--- Provided passage Enclosed Below ---

Institutional global research firm

13D Research is an independent institutional global research firm founded by Kiril Sokoloff in 1983. The company derives its name from Schedule 13D, an SEC form dthat must be submitted to the US Securities and Exchange Commission within 10 days, by anyone who acquires beneficial ownership of more than 5% of any class of publicly traded securities in a public company.

13D research publishes English-language and Mandarin Chinese international weekly newsletters and is headquartered in St. Thomas, US Virgin Islands.

--- End of Enclosed Provided passage ---
--- Given data Enclosed Below ---

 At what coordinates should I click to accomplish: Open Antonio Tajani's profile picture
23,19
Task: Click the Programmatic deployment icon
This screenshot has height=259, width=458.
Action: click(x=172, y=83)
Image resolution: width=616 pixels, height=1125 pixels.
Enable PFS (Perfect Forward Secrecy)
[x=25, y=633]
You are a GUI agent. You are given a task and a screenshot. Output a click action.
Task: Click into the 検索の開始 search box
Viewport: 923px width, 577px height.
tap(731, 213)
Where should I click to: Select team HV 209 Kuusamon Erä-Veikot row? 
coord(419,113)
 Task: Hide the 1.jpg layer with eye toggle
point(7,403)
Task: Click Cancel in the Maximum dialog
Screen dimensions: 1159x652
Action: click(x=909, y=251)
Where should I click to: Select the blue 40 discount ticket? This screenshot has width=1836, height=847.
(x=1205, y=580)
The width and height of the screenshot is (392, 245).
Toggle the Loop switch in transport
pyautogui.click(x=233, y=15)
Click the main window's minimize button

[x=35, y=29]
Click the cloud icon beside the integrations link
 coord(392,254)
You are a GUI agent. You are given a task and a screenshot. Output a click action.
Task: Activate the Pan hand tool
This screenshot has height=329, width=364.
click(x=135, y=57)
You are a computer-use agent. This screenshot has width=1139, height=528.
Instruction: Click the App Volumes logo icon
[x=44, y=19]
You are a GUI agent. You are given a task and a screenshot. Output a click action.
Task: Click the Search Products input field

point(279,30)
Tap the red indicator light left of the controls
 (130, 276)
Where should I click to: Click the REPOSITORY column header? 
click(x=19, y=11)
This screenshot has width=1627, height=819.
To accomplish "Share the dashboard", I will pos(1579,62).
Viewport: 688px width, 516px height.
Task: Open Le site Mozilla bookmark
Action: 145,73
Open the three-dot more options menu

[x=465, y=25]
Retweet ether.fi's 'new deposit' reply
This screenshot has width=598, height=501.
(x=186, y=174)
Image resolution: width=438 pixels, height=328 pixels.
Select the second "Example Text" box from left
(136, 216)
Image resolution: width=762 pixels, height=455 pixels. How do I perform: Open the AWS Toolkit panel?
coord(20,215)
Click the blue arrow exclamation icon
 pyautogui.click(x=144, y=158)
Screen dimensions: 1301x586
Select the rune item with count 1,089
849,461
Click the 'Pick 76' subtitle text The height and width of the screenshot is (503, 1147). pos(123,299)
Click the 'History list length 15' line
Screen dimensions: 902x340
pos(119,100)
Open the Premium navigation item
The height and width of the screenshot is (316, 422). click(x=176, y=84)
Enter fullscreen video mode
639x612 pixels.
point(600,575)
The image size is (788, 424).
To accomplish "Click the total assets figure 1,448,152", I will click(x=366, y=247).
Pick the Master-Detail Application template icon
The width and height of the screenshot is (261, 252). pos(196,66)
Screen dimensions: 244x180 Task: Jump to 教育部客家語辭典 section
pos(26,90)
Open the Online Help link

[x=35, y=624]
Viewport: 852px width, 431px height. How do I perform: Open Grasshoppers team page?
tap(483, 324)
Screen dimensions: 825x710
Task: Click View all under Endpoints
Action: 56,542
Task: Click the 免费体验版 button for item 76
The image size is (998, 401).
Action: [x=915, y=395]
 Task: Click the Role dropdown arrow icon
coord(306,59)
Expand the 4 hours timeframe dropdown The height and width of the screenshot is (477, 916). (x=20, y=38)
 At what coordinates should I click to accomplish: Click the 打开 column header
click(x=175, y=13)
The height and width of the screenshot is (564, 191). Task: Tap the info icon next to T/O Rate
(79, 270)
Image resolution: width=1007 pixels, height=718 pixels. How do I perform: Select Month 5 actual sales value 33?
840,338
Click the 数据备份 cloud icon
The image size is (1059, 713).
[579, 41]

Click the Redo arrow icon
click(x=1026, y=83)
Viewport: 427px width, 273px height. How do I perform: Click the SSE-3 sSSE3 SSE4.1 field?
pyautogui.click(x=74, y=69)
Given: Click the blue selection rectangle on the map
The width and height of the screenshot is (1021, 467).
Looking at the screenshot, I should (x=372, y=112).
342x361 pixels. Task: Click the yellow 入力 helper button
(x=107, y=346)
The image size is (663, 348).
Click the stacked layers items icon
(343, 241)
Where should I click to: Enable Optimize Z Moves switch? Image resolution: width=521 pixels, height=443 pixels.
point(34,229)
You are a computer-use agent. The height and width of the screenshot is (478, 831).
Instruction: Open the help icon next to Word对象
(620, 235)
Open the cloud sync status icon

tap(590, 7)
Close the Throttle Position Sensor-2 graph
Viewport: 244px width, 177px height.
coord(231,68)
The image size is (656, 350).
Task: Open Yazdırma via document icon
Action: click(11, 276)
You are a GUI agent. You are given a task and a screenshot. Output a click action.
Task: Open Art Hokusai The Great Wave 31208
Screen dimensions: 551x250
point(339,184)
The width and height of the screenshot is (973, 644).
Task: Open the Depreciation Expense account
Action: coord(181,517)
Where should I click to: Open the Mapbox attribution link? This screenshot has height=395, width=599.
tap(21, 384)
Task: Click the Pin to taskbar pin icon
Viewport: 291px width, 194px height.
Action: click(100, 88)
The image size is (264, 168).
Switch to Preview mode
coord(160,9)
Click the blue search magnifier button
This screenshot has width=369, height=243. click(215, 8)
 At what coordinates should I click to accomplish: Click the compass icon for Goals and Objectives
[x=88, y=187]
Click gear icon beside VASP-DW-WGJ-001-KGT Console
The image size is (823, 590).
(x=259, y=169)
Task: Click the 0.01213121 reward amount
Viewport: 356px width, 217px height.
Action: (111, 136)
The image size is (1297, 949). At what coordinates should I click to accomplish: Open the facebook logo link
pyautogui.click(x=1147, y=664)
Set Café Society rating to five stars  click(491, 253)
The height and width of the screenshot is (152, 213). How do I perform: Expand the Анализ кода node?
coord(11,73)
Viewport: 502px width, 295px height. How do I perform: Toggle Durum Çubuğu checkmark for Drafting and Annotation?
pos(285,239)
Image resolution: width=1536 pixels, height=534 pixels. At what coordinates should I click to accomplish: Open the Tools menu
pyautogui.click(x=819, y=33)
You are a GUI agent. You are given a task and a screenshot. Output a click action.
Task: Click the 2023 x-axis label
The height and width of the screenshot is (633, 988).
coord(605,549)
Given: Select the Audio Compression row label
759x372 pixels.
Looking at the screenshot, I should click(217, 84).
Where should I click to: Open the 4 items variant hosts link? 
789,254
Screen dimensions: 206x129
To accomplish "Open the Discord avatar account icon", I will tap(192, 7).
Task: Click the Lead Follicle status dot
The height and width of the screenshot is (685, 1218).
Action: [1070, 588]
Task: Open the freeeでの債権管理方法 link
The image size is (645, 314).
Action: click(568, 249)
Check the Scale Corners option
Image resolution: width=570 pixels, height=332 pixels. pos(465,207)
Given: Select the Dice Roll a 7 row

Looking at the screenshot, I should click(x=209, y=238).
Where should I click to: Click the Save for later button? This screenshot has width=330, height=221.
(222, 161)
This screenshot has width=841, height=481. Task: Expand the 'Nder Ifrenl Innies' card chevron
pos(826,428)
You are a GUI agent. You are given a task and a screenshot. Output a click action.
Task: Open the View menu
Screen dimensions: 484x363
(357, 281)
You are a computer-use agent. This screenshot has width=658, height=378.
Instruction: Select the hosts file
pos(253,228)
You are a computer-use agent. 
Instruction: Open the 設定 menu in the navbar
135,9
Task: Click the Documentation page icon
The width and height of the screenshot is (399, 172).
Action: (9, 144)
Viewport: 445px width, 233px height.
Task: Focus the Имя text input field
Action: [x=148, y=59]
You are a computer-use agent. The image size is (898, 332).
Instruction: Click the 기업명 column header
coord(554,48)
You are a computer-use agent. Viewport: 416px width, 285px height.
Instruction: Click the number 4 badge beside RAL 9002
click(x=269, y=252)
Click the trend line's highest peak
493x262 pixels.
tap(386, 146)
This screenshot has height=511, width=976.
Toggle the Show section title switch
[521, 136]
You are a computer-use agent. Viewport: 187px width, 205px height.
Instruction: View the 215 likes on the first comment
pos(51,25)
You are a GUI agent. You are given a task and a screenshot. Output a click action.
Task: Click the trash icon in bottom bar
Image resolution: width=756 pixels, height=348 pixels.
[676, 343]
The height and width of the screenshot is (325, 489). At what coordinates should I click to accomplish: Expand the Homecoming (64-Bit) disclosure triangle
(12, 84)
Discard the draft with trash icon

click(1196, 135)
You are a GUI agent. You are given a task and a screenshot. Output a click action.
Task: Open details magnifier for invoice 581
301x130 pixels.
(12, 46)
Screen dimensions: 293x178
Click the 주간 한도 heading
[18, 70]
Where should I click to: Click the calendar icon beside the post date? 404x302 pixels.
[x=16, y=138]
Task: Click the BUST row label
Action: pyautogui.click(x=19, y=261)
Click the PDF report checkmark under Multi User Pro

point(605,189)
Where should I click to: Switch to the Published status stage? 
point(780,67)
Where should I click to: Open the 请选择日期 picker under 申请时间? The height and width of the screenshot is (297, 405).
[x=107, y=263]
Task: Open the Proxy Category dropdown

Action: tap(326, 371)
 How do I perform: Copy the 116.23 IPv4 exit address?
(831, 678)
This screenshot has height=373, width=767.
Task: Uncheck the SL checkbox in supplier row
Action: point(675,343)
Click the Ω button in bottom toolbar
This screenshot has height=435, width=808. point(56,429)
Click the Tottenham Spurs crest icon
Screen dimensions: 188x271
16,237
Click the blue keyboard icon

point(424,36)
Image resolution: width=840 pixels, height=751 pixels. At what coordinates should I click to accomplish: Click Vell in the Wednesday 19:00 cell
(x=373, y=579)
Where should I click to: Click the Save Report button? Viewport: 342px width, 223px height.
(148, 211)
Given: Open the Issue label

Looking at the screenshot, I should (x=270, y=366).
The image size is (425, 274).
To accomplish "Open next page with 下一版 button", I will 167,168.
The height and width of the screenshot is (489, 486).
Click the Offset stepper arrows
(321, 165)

--- End of Enclosed Given data ---

— Activity 1 —
In the passage about 13D Research, where is the firm headquartered?
— Activity 2 —
Resume the passage about 13D Research after its last sentence.
The listing plays no part in this work.

— Written reply 1 —
St. Thomas, US Virgin Islands.

— Written reply 2 —
== Publications ==
What I Learned This Week (WILTW) is 13D Research's flagship publication. WILTW began as an English-language international weekly newsletter in 2001, although today the newsletter is also published in Mandarin Chinese. The newsletter developed a global following of institutional investors, political leaders, and corporate executives. The publication covers a wide range of investing themes, including commodities, currencies, central bank policies, technology, demographics, political and social trends, energy markets, food security, credit markets, cyber security, climate change, and country-specific analyses of China, Japan, India, et al. It also covers a breadth of topics outside of the financial sector, such as literature, history, and personal health.

13D Research also publishes What Are The Markets Telling Us? © (WATMTU), a weekly compilation of chart analysis focused on intermediate- and long-term market trends.